• **Instrucciones**:
1. ¿Qué número del Catecismo de la Iglesia Católica se menciona al final de la carta?
2. Reproduce sin cambios el fragmento de la carta que comienza en «Mi querido amigo» y termina en «vez e íntimamente.».
3. Reescribe en forma de lista el párrafo de la carta que empieza con «¡Cómo ayuda esta forma de comprender al hombre», conservando sus ideas principales.
*** Texto presentado
Mi querido amigo Gerardo:
¡Cómo se percibe la hondura del pensamiento filosófico en tus reflexiones! Muchas gracias. Especialmente por darle corporeidad -sirva el abuso terminológico- a tu aproximación antropológica. Somos con el cuerpo y con el espíritu, no sólo la suma de dimensiones, sino la unicidad vital de una estructura vinculada a la realidad material y a la realidad espiritual, a la vez e íntimamente.
¡Cómo ayuda esta forma de comprender al hombre que realiza la antropología filosófica respetuosa con nuestra dimensión meta-corpórea! Porque en el prólogo del evangelio de Juan se revela que Dios creó al ser humano teniendo a Cristo como modelo (“Todo fue hecho por Él…”). Verdadero Dios y verdadero hombre en una única persona divina. Valga la analogía, única posibilidad de poner palabras a la comprensión teológica, por la que el ser humano es, como Cristo, verdadero cuerpo y verdadero espíritu, en una unidad íntima, en una única persona de naturaleza espiritual. Cristo muestra el hombre al propio hombre…
La comprensión antropológica de la teología católica reconocer que el ser humano fue creado a imagen de Dios. Ya te he comentado algo de este aspecto. Pero a imagen de Dios es todo hombre y todo el hombre. Es imagen de Dios la persona más allá de su raza, de su sexo, y es imagen de Dios el ser humano en su totalidad: cuerpo y alma. Y es en el despliegue de esa realidad en la que alcanza su realización personal, su desarrollo como ser humano. No puede desarrollar su dimensión espiritual al margen e independientemente de su corporeidad. No puede desarrollar su progreso y desarrollo físico y corporal olvidando o infravalorando su dimensión espiritual. El espíritu y la materia no son en el ser humano dos naturalezas unidas, sino que la unión del espíritu y la materia constituyen su única naturaleza: la naturaleza humana. Esta afirmación es de la fe cristiana, de la certeza que nace de la implicación mutua en la misma dirección, y sin negarse mutuamente, de la razón filosófica y de la revelación sobrenatural. El Catecismo de la Iglesia Católica lo recoge sin pudor en el número 365.
******
*** Material proporcionado
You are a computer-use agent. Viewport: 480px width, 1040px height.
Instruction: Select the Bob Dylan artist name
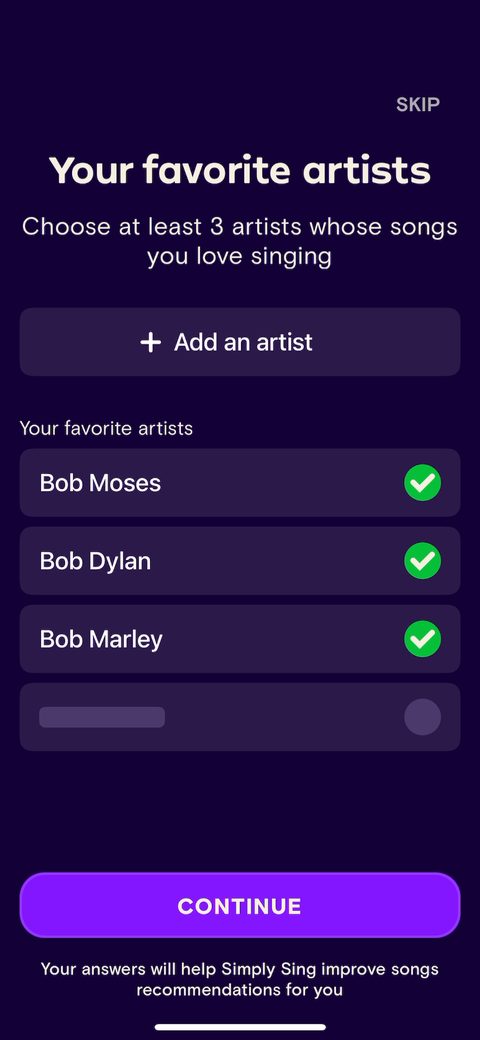tap(95, 561)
******
• **Soluciones**:
1. El número 365.

2.
Mi querido amigo Gerardo:
¡Cómo se percibe la hondura del pensamiento filosófico en tus reflexiones! Muchas gracias. Especialmente por darle corporeidad -sirva el abuso terminológico- a tu aproximación antropológica. Somos con el cuerpo y con el espíritu, no sólo la suma de dimensiones, sino la unicidad vital de una estructura vinculada a la realidad material y a la realidad espiritual, a la vez e íntimamente.

3.
- La antropología filosófica respetuosa con la dimensión meta-corpórea ayuda a comprender al hombre.
- El prólogo del evangelio de Juan revela que Dios creó al ser humano teniendo a Cristo como modelo («Todo fue hecho por Él…»).
- Cristo es verdadero Dios y verdadero hombre en una única persona divina.
- Por analogía, el ser humano es, como Cristo, verdadero cuerpo y verdadero espíritu, en una unidad íntima y en una única persona de naturaleza espiritual.
- Cristo muestra el hombre al propio hombre.